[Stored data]
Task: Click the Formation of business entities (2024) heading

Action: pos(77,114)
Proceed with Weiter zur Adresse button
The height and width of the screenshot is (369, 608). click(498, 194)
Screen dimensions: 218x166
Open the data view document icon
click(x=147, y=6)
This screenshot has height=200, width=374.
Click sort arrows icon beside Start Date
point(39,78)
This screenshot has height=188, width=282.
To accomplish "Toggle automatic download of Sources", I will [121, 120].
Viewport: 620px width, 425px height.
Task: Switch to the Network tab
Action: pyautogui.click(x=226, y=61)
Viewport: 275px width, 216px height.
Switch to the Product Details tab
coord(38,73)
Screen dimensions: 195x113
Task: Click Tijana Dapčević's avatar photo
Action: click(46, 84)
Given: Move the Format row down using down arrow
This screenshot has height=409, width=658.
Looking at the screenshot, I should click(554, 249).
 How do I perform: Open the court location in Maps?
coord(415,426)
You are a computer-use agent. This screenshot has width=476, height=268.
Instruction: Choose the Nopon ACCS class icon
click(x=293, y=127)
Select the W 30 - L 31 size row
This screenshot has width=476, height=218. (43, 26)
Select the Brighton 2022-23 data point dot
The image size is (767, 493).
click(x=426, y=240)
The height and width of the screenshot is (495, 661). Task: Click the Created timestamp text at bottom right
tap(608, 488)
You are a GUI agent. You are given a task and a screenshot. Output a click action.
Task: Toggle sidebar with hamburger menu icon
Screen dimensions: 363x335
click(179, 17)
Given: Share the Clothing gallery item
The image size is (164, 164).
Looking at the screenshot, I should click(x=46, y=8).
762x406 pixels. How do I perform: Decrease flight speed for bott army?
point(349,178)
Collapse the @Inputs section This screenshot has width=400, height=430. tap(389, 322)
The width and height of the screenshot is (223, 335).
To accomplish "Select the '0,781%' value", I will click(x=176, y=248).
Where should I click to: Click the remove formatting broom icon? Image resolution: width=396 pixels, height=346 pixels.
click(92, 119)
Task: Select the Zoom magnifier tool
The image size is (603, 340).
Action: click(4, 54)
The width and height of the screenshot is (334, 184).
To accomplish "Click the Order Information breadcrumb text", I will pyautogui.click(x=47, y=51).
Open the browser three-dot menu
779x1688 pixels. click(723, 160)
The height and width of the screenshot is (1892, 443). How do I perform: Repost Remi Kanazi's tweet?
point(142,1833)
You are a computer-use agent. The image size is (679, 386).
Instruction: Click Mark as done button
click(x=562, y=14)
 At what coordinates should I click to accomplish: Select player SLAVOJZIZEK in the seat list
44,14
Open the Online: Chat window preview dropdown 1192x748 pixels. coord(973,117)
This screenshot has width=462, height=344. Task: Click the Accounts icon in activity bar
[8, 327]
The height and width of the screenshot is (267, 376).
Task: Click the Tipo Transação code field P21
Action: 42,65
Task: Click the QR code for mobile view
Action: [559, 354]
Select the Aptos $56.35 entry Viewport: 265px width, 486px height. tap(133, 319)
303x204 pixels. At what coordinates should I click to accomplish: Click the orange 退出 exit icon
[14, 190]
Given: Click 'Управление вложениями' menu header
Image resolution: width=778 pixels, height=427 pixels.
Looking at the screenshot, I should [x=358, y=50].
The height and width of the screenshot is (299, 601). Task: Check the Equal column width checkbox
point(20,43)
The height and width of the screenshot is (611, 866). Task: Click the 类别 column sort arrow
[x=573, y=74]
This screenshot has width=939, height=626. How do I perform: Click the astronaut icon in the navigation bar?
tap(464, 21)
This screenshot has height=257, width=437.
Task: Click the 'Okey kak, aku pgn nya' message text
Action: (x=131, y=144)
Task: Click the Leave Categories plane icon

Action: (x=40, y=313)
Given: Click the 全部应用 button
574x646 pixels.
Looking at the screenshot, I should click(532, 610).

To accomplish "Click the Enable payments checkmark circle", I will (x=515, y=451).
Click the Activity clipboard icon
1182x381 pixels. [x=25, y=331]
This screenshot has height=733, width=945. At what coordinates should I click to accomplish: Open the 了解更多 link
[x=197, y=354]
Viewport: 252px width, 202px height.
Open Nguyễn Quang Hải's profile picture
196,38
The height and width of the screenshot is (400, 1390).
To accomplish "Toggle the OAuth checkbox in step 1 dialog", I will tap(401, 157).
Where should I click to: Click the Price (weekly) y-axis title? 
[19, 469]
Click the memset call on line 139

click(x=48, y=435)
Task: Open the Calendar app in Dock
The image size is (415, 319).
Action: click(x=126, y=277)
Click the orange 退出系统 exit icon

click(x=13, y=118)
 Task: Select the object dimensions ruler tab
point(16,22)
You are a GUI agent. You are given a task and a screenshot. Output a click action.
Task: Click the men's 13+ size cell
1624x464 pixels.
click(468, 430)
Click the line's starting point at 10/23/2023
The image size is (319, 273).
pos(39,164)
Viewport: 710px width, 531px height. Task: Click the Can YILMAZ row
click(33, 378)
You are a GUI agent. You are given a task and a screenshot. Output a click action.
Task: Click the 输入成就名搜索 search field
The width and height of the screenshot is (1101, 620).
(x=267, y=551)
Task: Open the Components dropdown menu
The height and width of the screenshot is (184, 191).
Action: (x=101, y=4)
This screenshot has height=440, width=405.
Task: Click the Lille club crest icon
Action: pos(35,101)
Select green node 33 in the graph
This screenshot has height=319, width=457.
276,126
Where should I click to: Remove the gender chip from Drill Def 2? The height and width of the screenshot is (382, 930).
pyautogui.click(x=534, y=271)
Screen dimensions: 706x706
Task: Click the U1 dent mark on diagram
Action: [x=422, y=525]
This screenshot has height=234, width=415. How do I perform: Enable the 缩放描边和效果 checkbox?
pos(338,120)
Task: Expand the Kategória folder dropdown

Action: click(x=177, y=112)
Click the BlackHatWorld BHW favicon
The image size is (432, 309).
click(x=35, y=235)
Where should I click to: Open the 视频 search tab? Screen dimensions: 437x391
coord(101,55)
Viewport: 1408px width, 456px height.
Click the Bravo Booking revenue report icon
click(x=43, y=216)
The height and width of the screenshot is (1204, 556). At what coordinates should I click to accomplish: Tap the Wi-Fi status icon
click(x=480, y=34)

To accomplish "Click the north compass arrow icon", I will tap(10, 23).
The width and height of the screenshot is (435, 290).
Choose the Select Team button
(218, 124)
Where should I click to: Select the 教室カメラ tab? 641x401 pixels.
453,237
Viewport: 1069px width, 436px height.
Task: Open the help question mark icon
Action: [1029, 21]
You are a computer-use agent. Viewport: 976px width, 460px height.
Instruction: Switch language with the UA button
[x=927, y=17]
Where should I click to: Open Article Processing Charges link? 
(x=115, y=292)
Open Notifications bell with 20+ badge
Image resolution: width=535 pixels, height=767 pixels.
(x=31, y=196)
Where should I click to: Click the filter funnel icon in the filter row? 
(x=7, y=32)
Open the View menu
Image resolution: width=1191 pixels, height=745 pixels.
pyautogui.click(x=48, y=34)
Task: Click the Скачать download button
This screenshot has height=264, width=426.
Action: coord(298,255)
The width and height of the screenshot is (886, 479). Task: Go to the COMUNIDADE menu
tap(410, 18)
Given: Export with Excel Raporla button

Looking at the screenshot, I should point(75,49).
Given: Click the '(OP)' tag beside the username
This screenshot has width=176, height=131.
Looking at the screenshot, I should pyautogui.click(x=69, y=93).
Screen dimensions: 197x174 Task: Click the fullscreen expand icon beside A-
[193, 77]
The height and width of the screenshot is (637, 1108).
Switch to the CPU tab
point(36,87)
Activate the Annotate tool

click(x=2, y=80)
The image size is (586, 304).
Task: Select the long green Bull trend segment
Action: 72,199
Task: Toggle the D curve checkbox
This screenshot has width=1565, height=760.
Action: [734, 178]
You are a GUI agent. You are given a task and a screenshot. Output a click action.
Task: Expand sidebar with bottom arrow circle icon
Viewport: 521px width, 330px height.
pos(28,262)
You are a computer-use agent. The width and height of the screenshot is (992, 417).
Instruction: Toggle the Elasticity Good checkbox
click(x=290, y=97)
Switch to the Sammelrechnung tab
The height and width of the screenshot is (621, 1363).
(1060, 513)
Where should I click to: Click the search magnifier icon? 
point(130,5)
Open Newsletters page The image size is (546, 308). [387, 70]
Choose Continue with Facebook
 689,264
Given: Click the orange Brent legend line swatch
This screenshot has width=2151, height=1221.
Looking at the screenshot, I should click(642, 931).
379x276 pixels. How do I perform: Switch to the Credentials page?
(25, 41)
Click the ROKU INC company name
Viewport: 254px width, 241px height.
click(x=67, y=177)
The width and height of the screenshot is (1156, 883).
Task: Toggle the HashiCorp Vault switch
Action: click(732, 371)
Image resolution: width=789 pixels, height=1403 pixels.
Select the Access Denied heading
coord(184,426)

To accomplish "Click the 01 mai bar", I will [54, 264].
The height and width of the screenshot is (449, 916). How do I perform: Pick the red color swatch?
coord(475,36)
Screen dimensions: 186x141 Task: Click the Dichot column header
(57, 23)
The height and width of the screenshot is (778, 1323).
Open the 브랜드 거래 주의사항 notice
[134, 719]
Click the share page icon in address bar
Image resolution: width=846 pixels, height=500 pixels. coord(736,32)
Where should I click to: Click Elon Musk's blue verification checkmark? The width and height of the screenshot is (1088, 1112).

### [What the exercise asks]
Copy the line containing "Instruction: Toggle the" and every line after it, through the last line of the records. Include nothing else.

### [Final answer]
Instruction: Toggle the Elasticity Good checkbox
click(x=290, y=97)
Switch to the Sammelrechnung tab
The height and width of the screenshot is (621, 1363).
(1060, 513)
Where should I click to: Click the search magnifier icon? 
point(130,5)
Open Newsletters page The image size is (546, 308). [387, 70]
Choose Continue with Facebook
 689,264
Given: Click the orange Brent legend line swatch
This screenshot has width=2151, height=1221.
Looking at the screenshot, I should click(642, 931).
379x276 pixels. How do I perform: Switch to the Credentials page?
(25, 41)
Click the ROKU INC company name
Viewport: 254px width, 241px height.
click(x=67, y=177)
The width and height of the screenshot is (1156, 883).
Task: Toggle the HashiCorp Vault switch
Action: click(732, 371)
Image resolution: width=789 pixels, height=1403 pixels.
Select the Access Denied heading
coord(184,426)

To accomplish "Click the 01 mai bar", I will [54, 264].
The height and width of the screenshot is (449, 916). How do I perform: Pick the red color swatch?
coord(475,36)
Screen dimensions: 186x141 Task: Click the Dichot column header
(57, 23)
The height and width of the screenshot is (778, 1323).
Open the 브랜드 거래 주의사항 notice
[134, 719]
Click the share page icon in address bar
Image resolution: width=846 pixels, height=500 pixels. coord(736,32)
Where should I click to: Click Elon Musk's blue verification checkmark? The width and height of the screenshot is (1088, 1112).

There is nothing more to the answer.